Good Journalism in Unexpected Places
Ever since I read the likes of Todd Gitlin, Gaye Tuchman, and Herbert Gans in graduate school, I’ve been a critic of the standard routines and practices of American journalism. The problems have been well analyzed, and in recent years, pretty well publicized. But in all the criticisms of “the mainstream media” one rarely hears much detail about whatgood journalism would look like, or praise for existing journalists and institutions that manage to rise above the limits of the profession as a whole. I find this absence particularly troubling when facing my undergraduate students; they often enter my classroom already cynical about public life, and I fear they take the criticisms of journalistic practices just as confirmation of their cynicism. And while the efforts of citizen journalists and bloggers are interesting, in all the sniping between the “gang of 500” inside the Washington beltway and the other gang of 500 bloggers who are so active on the web, both sides seem too often oblivious to the many wonderful examples of insightful journalism appearing in odd corners of the traditional media.
So the following short, merely suggestive, and still in-progress list is intended as a way to let my students, and perhaps others who are interested, take a look at some journalism that’s actually quite illuminating. If we could build a world in which the following examples of journalism were routinely celebrated and imitated by reporters throughout the profession, we’d be on to something. (Last updated on 8/29/10. Suggestions for appropriate additions are welcome.)

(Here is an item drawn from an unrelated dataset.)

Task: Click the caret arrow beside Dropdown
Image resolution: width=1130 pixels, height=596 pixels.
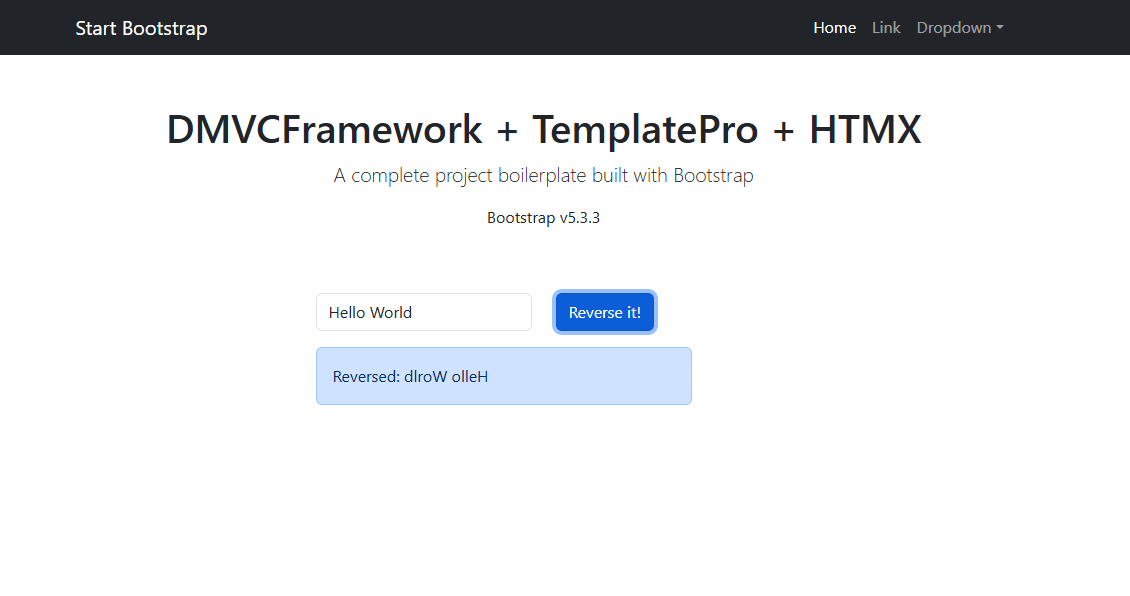Action: coord(1000,28)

- Greg Mitchell’s So Wrong for So Long, about the American media’s massive failure in the lead up to the war in Iraq, also has a chapter about those courageous journalists who got it right (most of whom have still not received the acclaim they deserve). An excerpt can be found here: http://www.tomdispatch.com/post/174907. Unsung journalist heroes include Chris Hedges, Mark Benjamin, Lee Pitts, the six McClatchy Bagdhad reporters — all women — Shatha al Awsy, Zaineb Obeid, Huda Ahmed, Ban Adil Sarhan, Alaa Majeed, and Sahar Issa, and of course Seymour Hersh and the Knight Ridder (now McClatchy) reporters Warren Stroebel and Jonathan Landy.
- Katherine Ellison, “Venezuela Steers a New Course,” Smithsonian Magazine, January 2006. This modest essay, listed as a travel piece in a magazine produced by a museum, is actually a wonderfully accessible and insightful overview of the Hugo Chavez phenomenon in Venezuela; while not an apology for Chavez, it provides a very useful corrective to all the excited blather about the Venezuelan leader that we typically hear in this country, focusing on the specifics of his popularity. It should be required reading for all cable news journalists.
- This American Life: This public radio show is typically thought of as a place for quirky human interest stories. But it also has done a number of impressive hard news pieces that put The New York Times to shame, and should be considered a model of a certain type of first-rate serious journalism. (Its stylistic differences from most journalism are significant, but probably the most important difference is that TAL admits to itself that it is engaged in highly crafted storytelling.) Perfect Evidence (4/19/2002), for example, is a gut-wrenching overview of what DNA evidence has revealed about the flaws in our criminal justice system. And Ira Glass and his staff deserve a place in the very small hall of journalist-heroes who did the right thing in the aftermath of 9/11 and the runup to the Iraq war: Rashomon (10/05/2001), produced while the twin towers were still smoldering, offered some much-needed alternative perspectives on events. Why We Fight (12/20/2002) started from the premise that most discussions about the coming war in Iraq at the time were astonishingly limited, and did a remarkable job of capturing what the real arguments for and against invading were. Come Back to Afghanistan, the first half of which was broadcast on 1/31/2003, is both an astonishing piece of journalism in its own right, and in the second episode provided the first report of an Afghani prisoner dying while under American custody — broadcast before the Abu Ghraib scandal broke. Habeas Schmabeas (03/10/2006) winner of a 2006 Peabody award, is a careful and devastating account of what has really been going on at Guantanomo. More recently, “The Giant Pool of Money,” first broadcast on 05/09/2008, is generally known as the first and most accessible explanation of how the U.S. housing bubble — the one at ground zero of the ongoing 2009 global economic crisis — happened. And, as is routinely the case with TAL, it was way ahead of the pack in reporting the depth of the problem and is still well worth listening to.
- Peter Maas, “The Race to Bagdhad” originally in Outside Magazine July 2003; this is an important account of an unembedded reporter’s experience covering the initial invasion of Iraq, which raises some troubling questions about the practice of embedding itself. It’s interesting that it was published in a magazine about trekking and mountain climbing. (Peter Mass’ “Good Kills” in the Sunday NYT Magazine is a useful example of how narrative journalism can be so much more successful at communicating complex realities than traditional inverted pyramid style.)